**Page extract**
------------------------------
The other problem with NSTs is that the TC input impedance is generally never equal to the optimum needed to get the maximum power out of the transformer. To my knowledge no coiler ever tests to find the optimum impedance for the NST he is using and then designing his TC input impedance to match. This is not a problem with distribution, instrument transformers, etc.
The fact is that NSTs appear to produce much longer sparks compared to the power available. Are we missing something regarding TC operation with NST's? My tests show that it is possible to produce VA outputs greater than VA inputs with combination resistance and capacitance TC loads. Does this somehow provide an extra gain?
John Couture
----------------------------
-----Original Message-----
From: Tesla list [mailto:tesla-at-pupman-dot-com]
Sent: Friday, October 03, 2003 2:24 PM
To: tesla-at-pupman-dot-com
Subject: RE: NST power rating con
Original poster: Harvey Norris <harvich-at-yahoo-dot-com>
--- Tesla list <tesla-at-pupman-dot-com> wrote:
> Original poster: "John H. Couture"
------------------------------
**Parts of the exercise**
1. According to the forum excerpt, which types of transformers do not share the impedance problem described for NSTs?
2. Quote the forum excerpt, starting at "The other problem" and ending at "an extra gain?".

**Data provided**
------------------------------
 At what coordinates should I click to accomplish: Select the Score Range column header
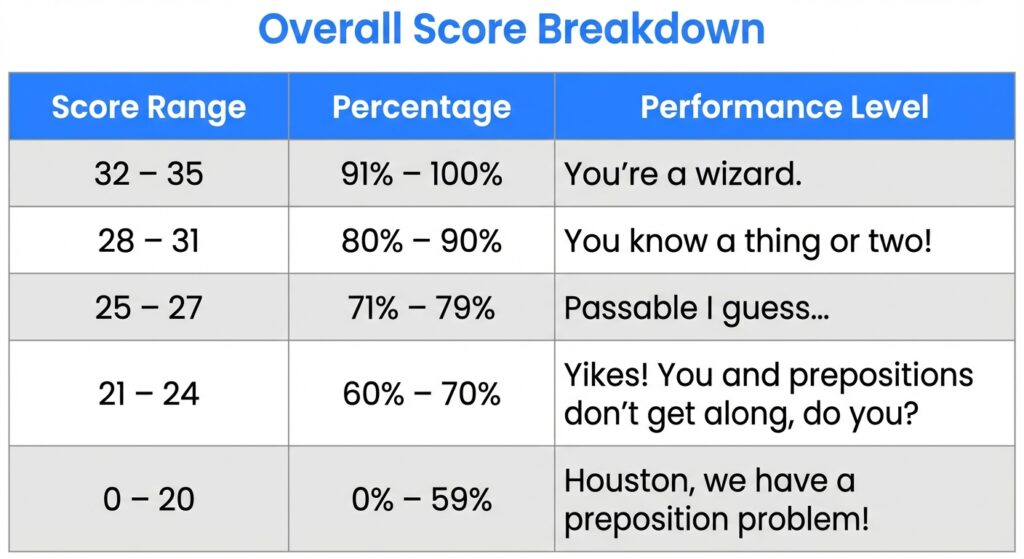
------------------------------
**Solutions to the problems**
1. Distribution and instrument transformers.

2.
The other problem with NSTs is that the TC input impedance is generally never equal to the optimum needed to get the maximum power out of the transformer. To my knowledge no coiler ever tests to find the optimum impedance for the NST he is using and then designing his TC input impedance to match. This is not a problem with distribution, instrument transformers, etc.
The fact is that NSTs appear to produce much longer sparks compared to the power available. Are we missing something regarding TC operation with NST's? My tests show that it is possible to produce VA outputs greater than VA inputs with combination resistance and capacitance TC loads. Does this somehow provide an extra gain?